T'ai Shen Centre: A space for Chinese Pure Land Buddhism

Mindfulness within our Buddhist Practice is not just some technique but a total way of life. The ways of the world are concerned with creating results. Our practice is about creating Causes - the causes of Compassion, Wisdom and Happiness for all beings.


Sunday, January 6, 2013

Your Meditation is Nothing


If you can’t stand beside a friendless man
your meditation is nothing.
If you can’t listen to pain and terror then
your meditation is nothing.
If you can’t befriend the insane and share from their bowl
your meditation is nothing.
If you cannot take the gun gently from the hand of the murderer
and embrace him in his horror then your meditation is nothing.
If you cannot see the beauty and life in the one without limbs then
your meditation is nothing.
If you cannot sit beside the aged in their loneliness then
your meditation is nothing.
If you can’t embrace your own pain and shout “Yes!” to Life then
your meditation is nothing.

If you can surrender all that you are, all that you have,
if you can embrace life without wanting it or wanting to change it,
if you can hear the sounds of pain and joy and know they come from the same source,
if you can sit in the fire, rain, snow, sun and in surrender open your heart
to the purity of love then
your meditation is the supreme gift of the Manu Pearl, the light of the Pure Land.

If you can meditate the Nothing knowing your meditation is nothing then
all serenity and bliss radiates like perfume from the Lotus.
Nothing and all are one in Joy.

Zhi Sheng January 2013

Message from Venerable Zhi Sheng

The other day while in Sydney Australia I was able to come on line and look at the Blog Site and found that many people had written to me thanking and encouraging me and some asking questions. I was quite surprised.

I sincerely apologize for not getting back to all of you individually as I am unable to access the Google Blog site at my temple Guang Jue Temple in China as wireless broadband signal is quite poor in this mountain region and in addition we do not have the required software to view this page.

My dear friend and supporter in Melbourne continues to post articles for me.

May you all have a very peaceful, successful and joyful New Year 2013. Namo Amituofo.

Zhi Sheng

The Listening Buddha

Guan Shi Yin Bodhisattva is a central figure in Chinese Mahayana Buddhism.

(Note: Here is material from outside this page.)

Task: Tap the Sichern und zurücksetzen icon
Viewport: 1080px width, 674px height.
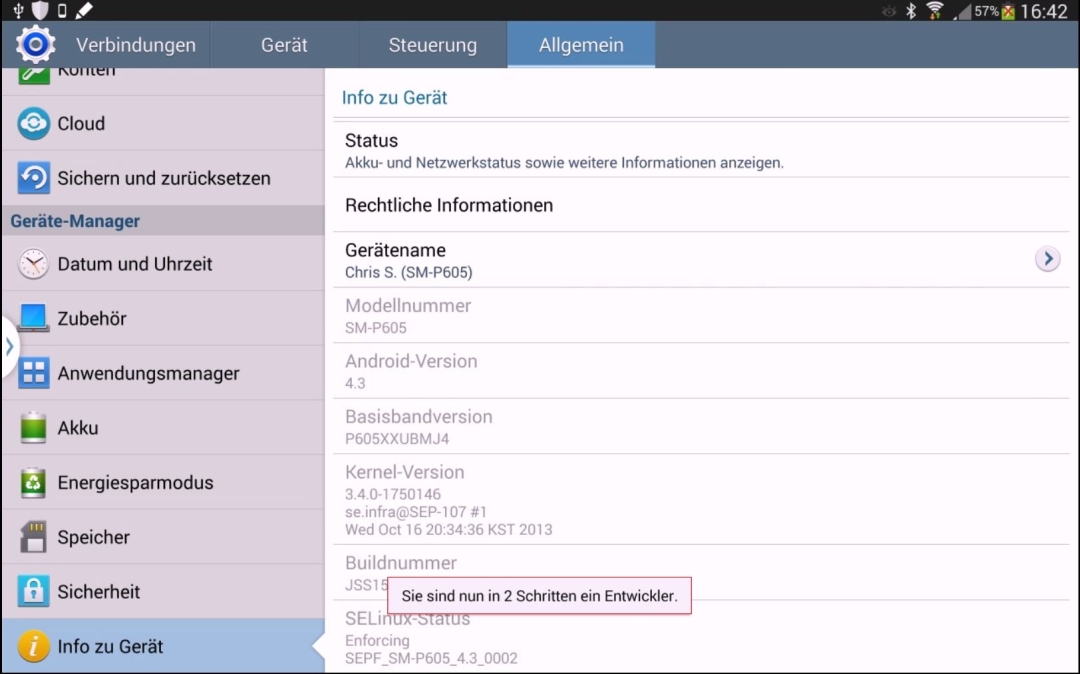Action: [x=33, y=178]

Her statue often adorns homes and businesses both of Buddhists, Taoists and ordinary folk often in the hope that lighting incense to her and making prostrations will prompt her to grant the requests and prayers of devotees. Her name in Chinese, Guan Shi Yin 觀世音 literally means the one who looks into the sounds of the cries of suffering. At first glance this seems to be grammatical incongruence as it implies a visual response to sound. One normally listens to sound, not look at it. The Chinese word 觀 guan, meaning to look around, look into, also implies a deep looking which examines all aspects of the object being observed. Here, I think, rests the key for us in our imitation of her qualities so often overlooked. It is the quality of deep and compassionate listening. I have already written about this topic in depth in my book The Compassionate Listening Formation Manual. When we listen deeply to another we enable a person to hear the murmur of their own soul and listen them into deeper healing. Herein lays the mystery of Guan Shi Yin.

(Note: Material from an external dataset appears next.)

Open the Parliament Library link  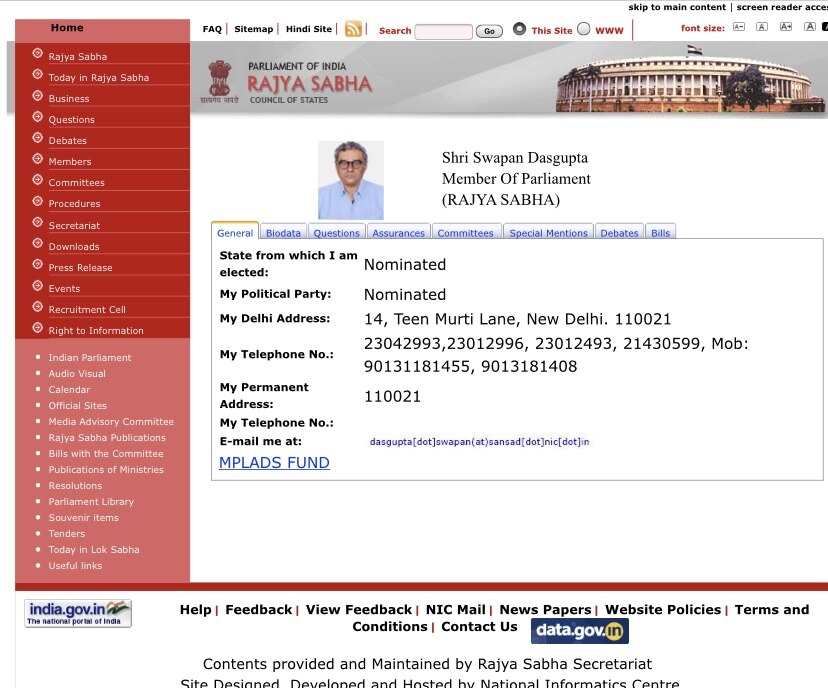pos(91,502)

Once a man came knocking at my door when I was living in Brisbane. He was eager to tell me all about his religion and why I should believe and have faith in it. I gently told him I was Buddhist. “So what does that mean exactly”, asked the man. “Tell me about this Buddhism. I mean for you to be saved. . . .” The man continued to passionately expound the benefits of his religion. This went on for some twenty minutes during which I listened carefully. As I was having to attend to other things I indicated that we needed to wind up the conversation. “Oh, but you didn’t tell me about your Buddhism” the man interjected. “I did” came my reply to a very puzzled look. “I listened.”

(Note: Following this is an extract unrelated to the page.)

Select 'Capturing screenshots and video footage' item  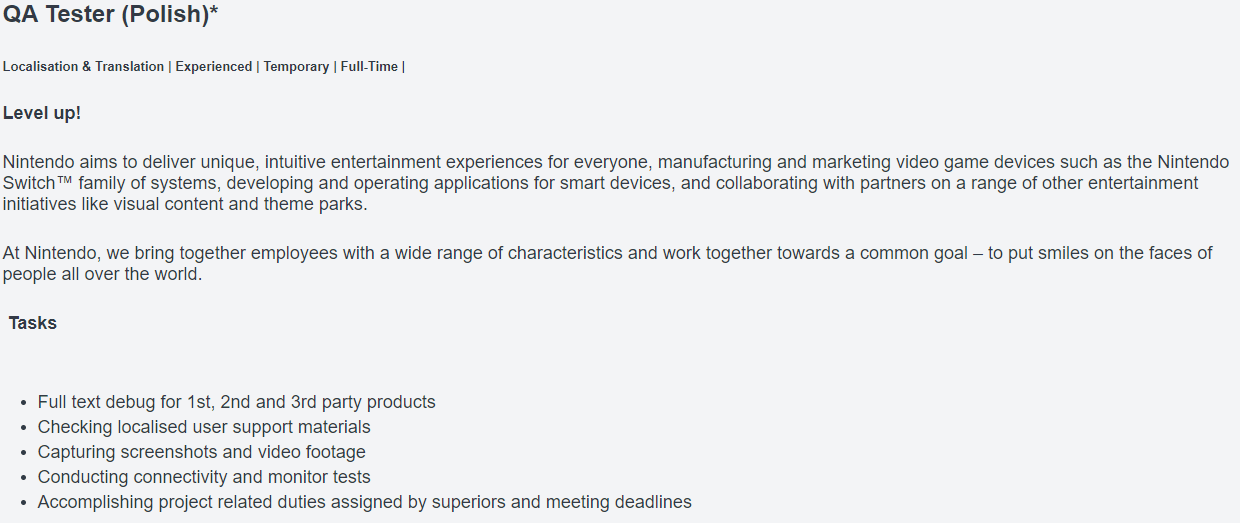pyautogui.click(x=201, y=452)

When we deeply listen to another we enter into their space and create a new space. It is a space of welcome and deep mindfulness to their very being. It is spiritual art and the chief tool for the peacemaker. When we do this we allow the other to place the colours of their words on a canvass so they can begin to see their inner world. If they do not like what they see they have the opportunity to change the story and see new colours, new shapes, new life. They become awakened to their story.

Today we have the opportunity to become the Boddhisattva Guan Shi Yin to others, to our children, to our spouse, friend, the one we perceive as our enemy. When we deeply listen we plant the seeds of peace and open the way to healing and life.

Monday, January 16, 2012

A Peace of Single Thought

“The peace of the world starts with a single thought. We can all think peace. The next step is to do peace. That is the gift to the world.”

“Our planet is perched on a precipice. We stand at a cross roads of history. Which way will we turn? There is serious conflict raging in many quarters of our world and even in our own cities and families. Peace begins with a single thought. If our mind is full of confusion and inner conflict we will see a world full of confusion and conflict. When are minds are clear and peaceful we see a beautiful and peaceful world. Our external world is a result of our very thoughts. We must deal with the conflict in our own minds not by elimination but by entering into a new relationship with our inner enemy. When we make peace with our minds we bring peace into our immediate outer environment. We are then ready to do peace.”

Saturday, January 14, 2012

Living the Beautiful Life

Happiness seminars abound. More than ever is humankind is seeking happiness. This is natural. There is much unhappiness in our world at present. The World Health Organization estimates that within the next ten years depression will rank the second most prevalent disease in the world! This is not to mention all the other conditions facing humanity; war, violence, divorce, broken families, suicide and on and on the list goes.

It seems an odd thing that in a world full of opportunity as we have never known with such advanced technology and material well-being we are increasingly unhappy. Many people turn to Buddhism to find a sense of peace and happiness. Many people come to our monastery here at Guang Jue in Zaoxi to do meditation retreats to find peace and happiness. While it is good that people are thinking below the surface issues I think “happiness” is a well worn out word like an old pair of shoes ready to be discarded. While many presenters of Happiness seminars and workshops are well-meaning in their approach I feel that we are walking here a shaky path.

Happiness depends so much on what happens, thus the root of the word: happens-ness. It is attached to outcomes. It is result oriented depending on so many factors. Happiness may come and go depending on so many things. This seems normal today to be focused on results rather than causes and conditions.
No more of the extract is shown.